◆ To do:
All of the records must be repeated exactly.

◆ Recorded data:

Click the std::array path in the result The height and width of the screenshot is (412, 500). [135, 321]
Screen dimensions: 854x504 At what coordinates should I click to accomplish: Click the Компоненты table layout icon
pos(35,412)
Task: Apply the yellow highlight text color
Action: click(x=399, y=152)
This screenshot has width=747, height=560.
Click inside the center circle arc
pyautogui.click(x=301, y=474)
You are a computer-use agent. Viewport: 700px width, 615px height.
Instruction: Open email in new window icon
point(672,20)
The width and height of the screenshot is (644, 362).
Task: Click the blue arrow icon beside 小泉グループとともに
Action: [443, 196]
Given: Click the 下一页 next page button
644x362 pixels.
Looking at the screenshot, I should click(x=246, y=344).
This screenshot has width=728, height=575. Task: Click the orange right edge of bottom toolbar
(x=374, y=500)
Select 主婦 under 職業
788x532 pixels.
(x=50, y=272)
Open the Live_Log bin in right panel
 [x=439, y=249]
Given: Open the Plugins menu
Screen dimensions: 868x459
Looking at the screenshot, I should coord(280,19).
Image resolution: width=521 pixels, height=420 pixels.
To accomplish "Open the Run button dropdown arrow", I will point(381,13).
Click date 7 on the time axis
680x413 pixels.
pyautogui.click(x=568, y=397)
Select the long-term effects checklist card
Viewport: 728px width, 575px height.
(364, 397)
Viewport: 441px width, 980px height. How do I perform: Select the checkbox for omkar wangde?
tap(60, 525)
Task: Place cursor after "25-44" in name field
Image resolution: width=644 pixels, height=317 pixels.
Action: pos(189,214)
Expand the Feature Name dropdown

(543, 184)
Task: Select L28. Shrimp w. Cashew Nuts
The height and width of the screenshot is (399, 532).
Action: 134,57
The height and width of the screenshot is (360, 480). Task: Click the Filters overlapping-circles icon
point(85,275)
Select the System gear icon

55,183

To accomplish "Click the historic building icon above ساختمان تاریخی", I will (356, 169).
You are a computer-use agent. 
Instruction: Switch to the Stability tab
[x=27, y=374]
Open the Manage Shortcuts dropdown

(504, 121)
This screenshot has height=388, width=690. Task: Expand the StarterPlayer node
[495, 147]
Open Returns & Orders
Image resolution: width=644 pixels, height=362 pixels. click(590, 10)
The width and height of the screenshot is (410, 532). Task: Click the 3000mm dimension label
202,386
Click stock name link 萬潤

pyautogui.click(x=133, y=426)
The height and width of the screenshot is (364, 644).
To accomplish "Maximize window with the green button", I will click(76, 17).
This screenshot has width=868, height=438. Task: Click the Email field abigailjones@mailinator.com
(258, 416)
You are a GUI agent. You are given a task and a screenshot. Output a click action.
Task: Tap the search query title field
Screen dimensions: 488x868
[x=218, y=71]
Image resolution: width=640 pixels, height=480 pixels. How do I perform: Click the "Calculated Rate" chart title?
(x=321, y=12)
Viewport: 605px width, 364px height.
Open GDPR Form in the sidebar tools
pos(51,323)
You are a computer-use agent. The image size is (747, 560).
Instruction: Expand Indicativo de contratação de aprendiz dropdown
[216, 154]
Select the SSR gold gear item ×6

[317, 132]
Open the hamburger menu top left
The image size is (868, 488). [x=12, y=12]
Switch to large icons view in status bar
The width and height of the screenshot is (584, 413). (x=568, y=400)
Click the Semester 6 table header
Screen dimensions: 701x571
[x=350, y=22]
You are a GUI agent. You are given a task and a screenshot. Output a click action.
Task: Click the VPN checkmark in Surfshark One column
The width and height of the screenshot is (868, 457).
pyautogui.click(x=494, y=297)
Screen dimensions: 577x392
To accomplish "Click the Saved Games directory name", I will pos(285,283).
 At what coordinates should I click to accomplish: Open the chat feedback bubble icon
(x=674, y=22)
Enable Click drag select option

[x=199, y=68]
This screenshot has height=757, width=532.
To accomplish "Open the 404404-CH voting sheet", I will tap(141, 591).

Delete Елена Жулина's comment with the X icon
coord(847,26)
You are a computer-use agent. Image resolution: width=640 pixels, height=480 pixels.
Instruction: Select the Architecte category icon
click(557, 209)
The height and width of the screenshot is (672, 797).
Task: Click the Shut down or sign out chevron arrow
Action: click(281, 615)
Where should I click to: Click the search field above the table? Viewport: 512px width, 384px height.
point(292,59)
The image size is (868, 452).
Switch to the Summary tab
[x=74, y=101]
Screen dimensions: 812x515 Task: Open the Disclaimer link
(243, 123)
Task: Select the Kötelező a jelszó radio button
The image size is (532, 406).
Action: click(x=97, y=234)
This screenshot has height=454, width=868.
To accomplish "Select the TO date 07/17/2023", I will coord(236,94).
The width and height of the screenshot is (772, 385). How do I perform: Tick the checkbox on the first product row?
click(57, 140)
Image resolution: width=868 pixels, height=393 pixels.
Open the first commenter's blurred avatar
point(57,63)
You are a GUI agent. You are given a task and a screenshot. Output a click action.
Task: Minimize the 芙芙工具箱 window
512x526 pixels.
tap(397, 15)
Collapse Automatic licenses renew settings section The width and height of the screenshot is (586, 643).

◆ Result of the task:
Click the std::array path in the result The height and width of the screenshot is (412, 500). [135, 321]
Screen dimensions: 854x504 At what coordinates should I click to accomplish: Click the Компоненты table layout icon
pos(35,412)
Task: Apply the yellow highlight text color
Action: click(x=399, y=152)
This screenshot has width=747, height=560.
Click inside the center circle arc
pyautogui.click(x=301, y=474)
You are a computer-use agent. Viewport: 700px width, 615px height.
Instruction: Open email in new window icon
point(672,20)
The width and height of the screenshot is (644, 362).
Task: Click the blue arrow icon beside 小泉グループとともに
Action: [443, 196]
Given: Click the 下一页 next page button
644x362 pixels.
Looking at the screenshot, I should click(x=246, y=344).
This screenshot has width=728, height=575. Task: Click the orange right edge of bottom toolbar
(x=374, y=500)
Select 主婦 under 職業
788x532 pixels.
(x=50, y=272)
Open the Live_Log bin in right panel
 [x=439, y=249]
Given: Open the Plugins menu
Screen dimensions: 868x459
Looking at the screenshot, I should coord(280,19).
Image resolution: width=521 pixels, height=420 pixels.
To accomplish "Open the Run button dropdown arrow", I will point(381,13).
Click date 7 on the time axis
680x413 pixels.
pyautogui.click(x=568, y=397)
Select the long-term effects checklist card
Viewport: 728px width, 575px height.
(364, 397)
Viewport: 441px width, 980px height. How do I perform: Select the checkbox for omkar wangde?
tap(60, 525)
Task: Place cursor after "25-44" in name field
Image resolution: width=644 pixels, height=317 pixels.
Action: pos(189,214)
Expand the Feature Name dropdown

(543, 184)
Task: Select L28. Shrimp w. Cashew Nuts
The height and width of the screenshot is (399, 532).
Action: 134,57
The height and width of the screenshot is (360, 480). Task: Click the Filters overlapping-circles icon
point(85,275)
Select the System gear icon

55,183

To accomplish "Click the historic building icon above ساختمان تاریخی", I will (356, 169).
You are a computer-use agent. 
Instruction: Switch to the Stability tab
[x=27, y=374]
Open the Manage Shortcuts dropdown

(504, 121)
This screenshot has height=388, width=690. Task: Expand the StarterPlayer node
[495, 147]
Open Returns & Orders
Image resolution: width=644 pixels, height=362 pixels. click(590, 10)
The width and height of the screenshot is (410, 532). Task: Click the 3000mm dimension label
202,386
Click stock name link 萬潤

pyautogui.click(x=133, y=426)
The height and width of the screenshot is (364, 644).
To accomplish "Maximize window with the green button", I will click(76, 17).
This screenshot has width=868, height=438. Task: Click the Email field abigailjones@mailinator.com
(258, 416)
You are a GUI agent. You are given a task and a screenshot. Output a click action.
Task: Tap the search query title field
Screen dimensions: 488x868
[x=218, y=71]
Image resolution: width=640 pixels, height=480 pixels. How do I perform: Click the "Calculated Rate" chart title?
(x=321, y=12)
Viewport: 605px width, 364px height.
Open GDPR Form in the sidebar tools
pos(51,323)
You are a computer-use agent. The image size is (747, 560).
Instruction: Expand Indicativo de contratação de aprendiz dropdown
[216, 154]
Select the SSR gold gear item ×6

[317, 132]
Open the hamburger menu top left
The image size is (868, 488). [x=12, y=12]
Switch to large icons view in status bar
The width and height of the screenshot is (584, 413). (x=568, y=400)
Click the Semester 6 table header
Screen dimensions: 701x571
[x=350, y=22]
You are a GUI agent. You are given a task and a screenshot. Output a click action.
Task: Click the VPN checkmark in Surfshark One column
The width and height of the screenshot is (868, 457).
pyautogui.click(x=494, y=297)
Screen dimensions: 577x392
To accomplish "Click the Saved Games directory name", I will pos(285,283).
 At what coordinates should I click to accomplish: Open the chat feedback bubble icon
(x=674, y=22)
Enable Click drag select option

[x=199, y=68]
This screenshot has height=757, width=532.
To accomplish "Open the 404404-CH voting sheet", I will tap(141, 591).

Delete Елена Жулина's comment with the X icon
coord(847,26)
You are a computer-use agent. Image resolution: width=640 pixels, height=480 pixels.
Instruction: Select the Architecte category icon
click(557, 209)
The height and width of the screenshot is (672, 797).
Task: Click the Shut down or sign out chevron arrow
Action: click(281, 615)
Where should I click to: Click the search field above the table? Viewport: 512px width, 384px height.
point(292,59)
The image size is (868, 452).
Switch to the Summary tab
[x=74, y=101]
Screen dimensions: 812x515 Task: Open the Disclaimer link
(243, 123)
Task: Select the Kötelező a jelszó radio button
The image size is (532, 406).
Action: click(x=97, y=234)
This screenshot has height=454, width=868.
To accomplish "Select the TO date 07/17/2023", I will coord(236,94).
The width and height of the screenshot is (772, 385). How do I perform: Tick the checkbox on the first product row?
click(57, 140)
Image resolution: width=868 pixels, height=393 pixels.
Open the first commenter's blurred avatar
point(57,63)
You are a GUI agent. You are given a task and a screenshot. Output a click action.
Task: Minimize the 芙芙工具箱 window
512x526 pixels.
tap(397, 15)
Collapse Automatic licenses renew settings section The width and height of the screenshot is (586, 643).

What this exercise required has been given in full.